Do you ever wonder why, in the era of e-mail, fax machines and instant messaging, people still use snail mail?
Thank you for your letter. It was good to hear from you again, and, yes, I do remember how we made out many times at college, when we were a couple always on the precipice of actually Doing It. I appreciate your suggestion that we meet up again, and please understand that by not answering you for two years and one month, I was not trying to send you any sort of message. It is only with fondness that I recall our oddly intense, tantalizingly unfinished romance. Sorry for any misunderstanding!
I had so given up on the U.S. Postal Service that I stopped picking up my mail at the Washington Post. So it just built up in a huge bin, an escarpment of paper so daunting that every time I entered the mailroom and saw it, I turned around again, to save the job for another day.
Dear Princeton University,
Yes, I am very interested in your visiting journalist-in-residence program, which pays $80,000 for six months' teaching work. Thanks for thinking of me three years ago and again two years ago. I am crying a little as I write this.
I am sorry to hear that I suck and that my column from May 17, 2009, was so atrocious and mean-spirited that you immediately canceled your subscription to my newspaper. Which you didn't. You kept getting the paper, for months and months and months. I know because I just checked with circulation. Loser.
Finally, I stopped going into the mailroom at all. But a week ago, my friend and colleague Pat Myers got so sick of seeing that mound of stuff that she mailed it all to my home in an envelope the size of a sofa cushion.
Thank you for sending me a package of essays to be judged for awarding a college scholarship.

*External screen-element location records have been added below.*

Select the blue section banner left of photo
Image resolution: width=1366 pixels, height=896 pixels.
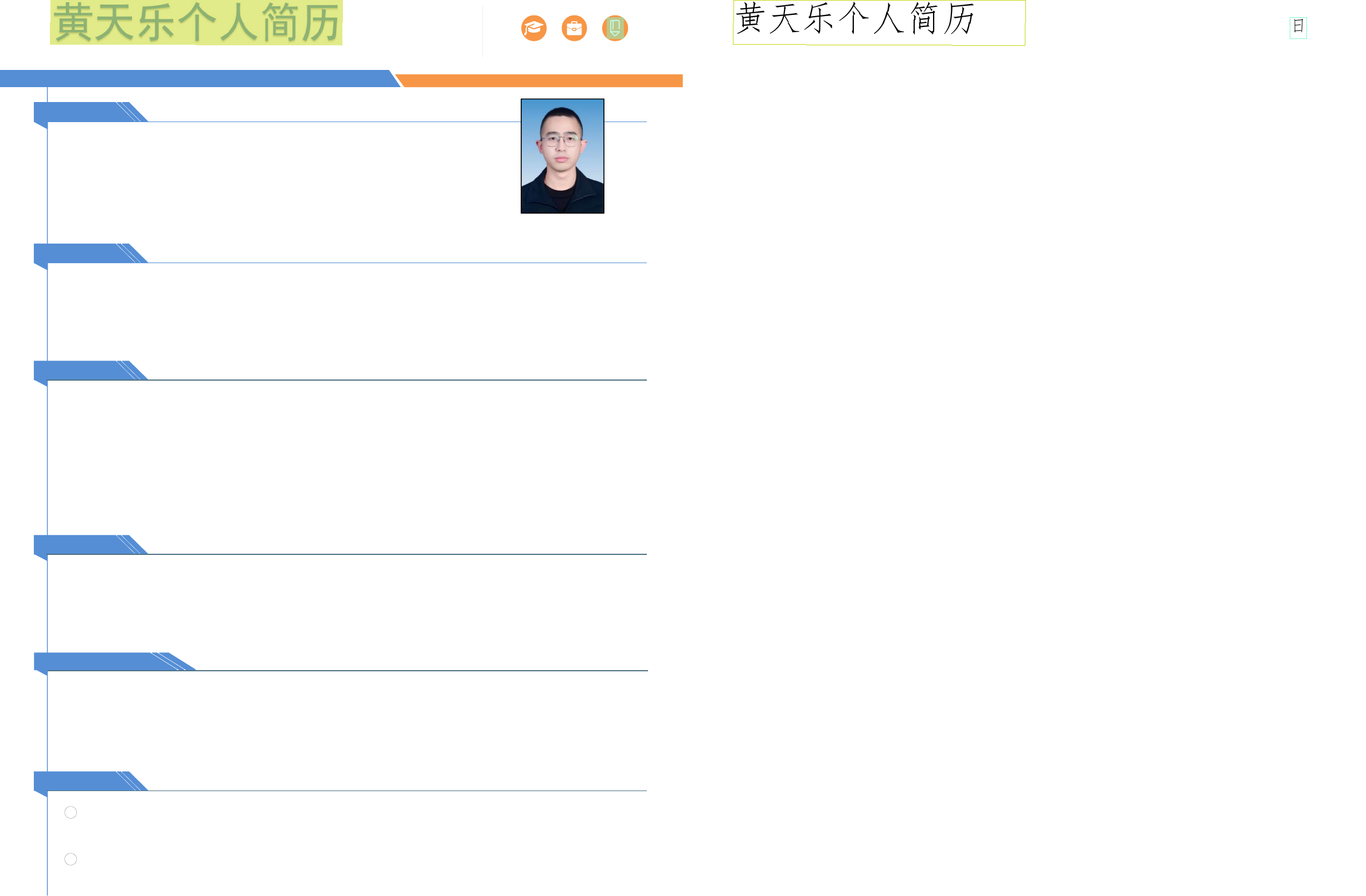(x=80, y=112)
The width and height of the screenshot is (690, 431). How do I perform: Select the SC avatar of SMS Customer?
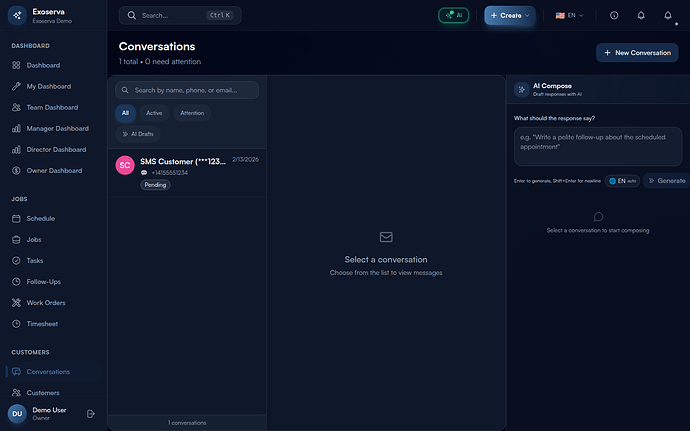[x=125, y=166]
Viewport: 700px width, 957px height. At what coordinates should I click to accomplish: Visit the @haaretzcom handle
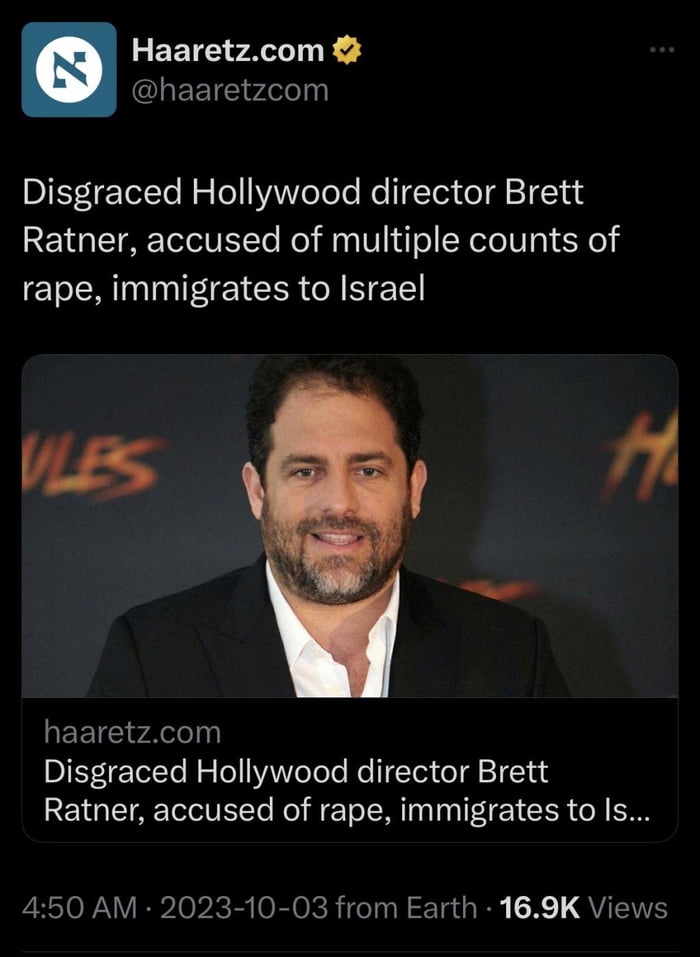(230, 90)
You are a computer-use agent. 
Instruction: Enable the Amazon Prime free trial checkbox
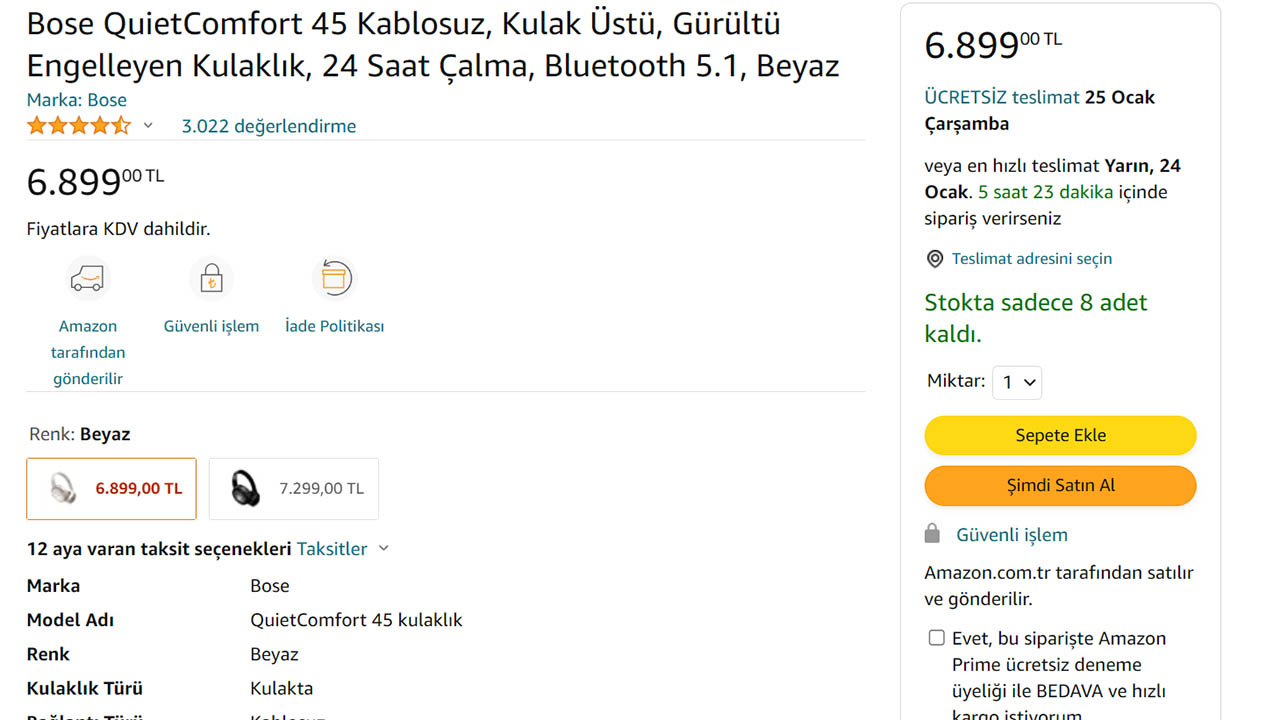coord(936,638)
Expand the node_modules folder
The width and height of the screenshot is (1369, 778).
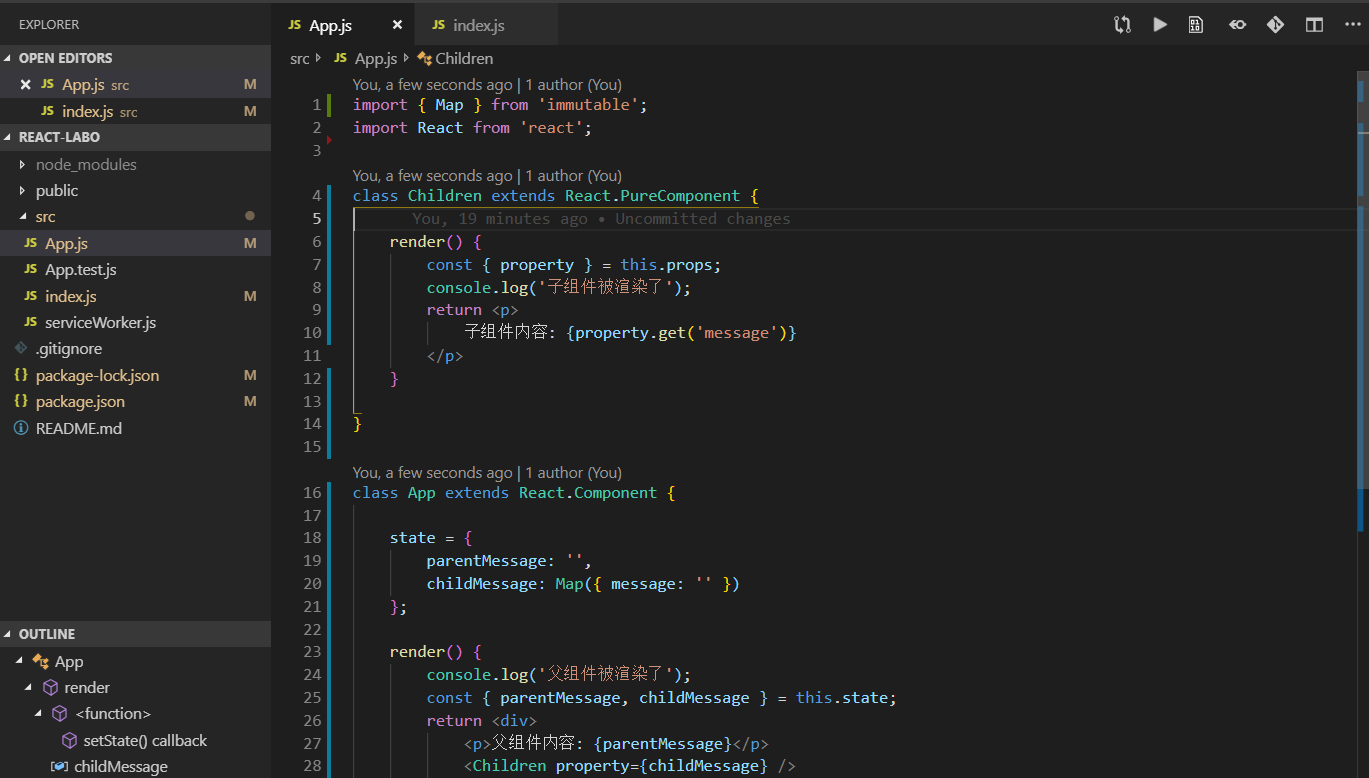[x=85, y=164]
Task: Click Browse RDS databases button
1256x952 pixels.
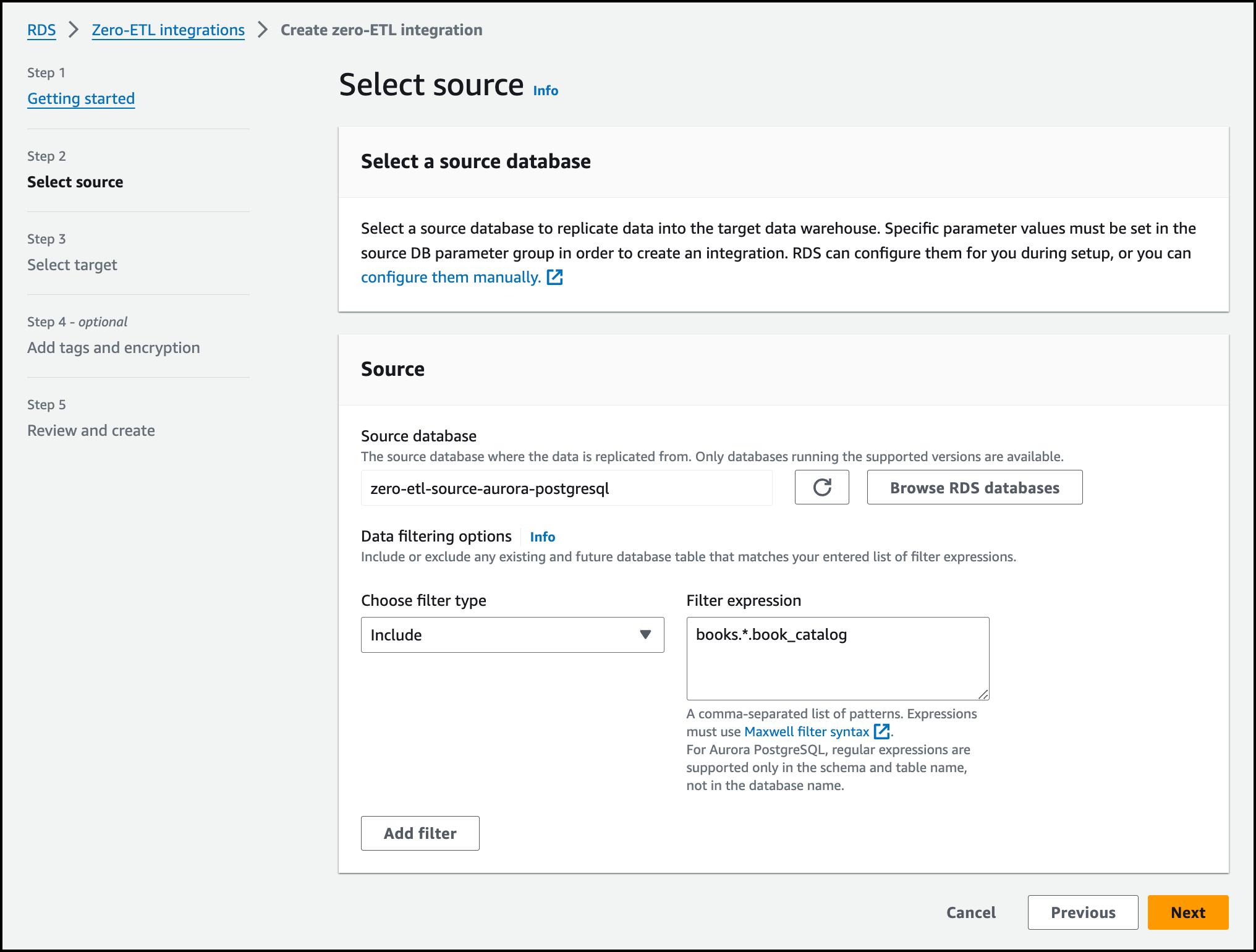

I see that the deadline was Feb. 12, 2010. For what it's worth, I would have chosen the one beginning "A shipload of people exists inside my head, and they want me to let them out. They live in the 19th century, on a merchant ship, and a storm batters their vessel even as I write this. A wonderful future waits for them, but I am the only one who knows it." Wow.
Unfortunately, I strongly suspect that the winner was the applicant who wrote, "I intend to use my college education in my future to act as the structure of my house of dreams." People like that always win. I am so sorry.
Thank you for letting me know that Jesus loves me even though I do not love myself, which you deduced from my humor column of July 27, 2008, which was about Hitler and underpants. And thank you for the many Bible tracts you sent me along with the hand-crocheted "Smile" button refrigerator magnet.
These things did, in fact, make me smile, and I cannot tell you how grateful I am for your kindness. Literally, I cannot tell you. I discovered this when I called your home and spoke with your husband. I wish you well where you have gone, and I solemnly promise, if you are listening, that I will be better about my mail.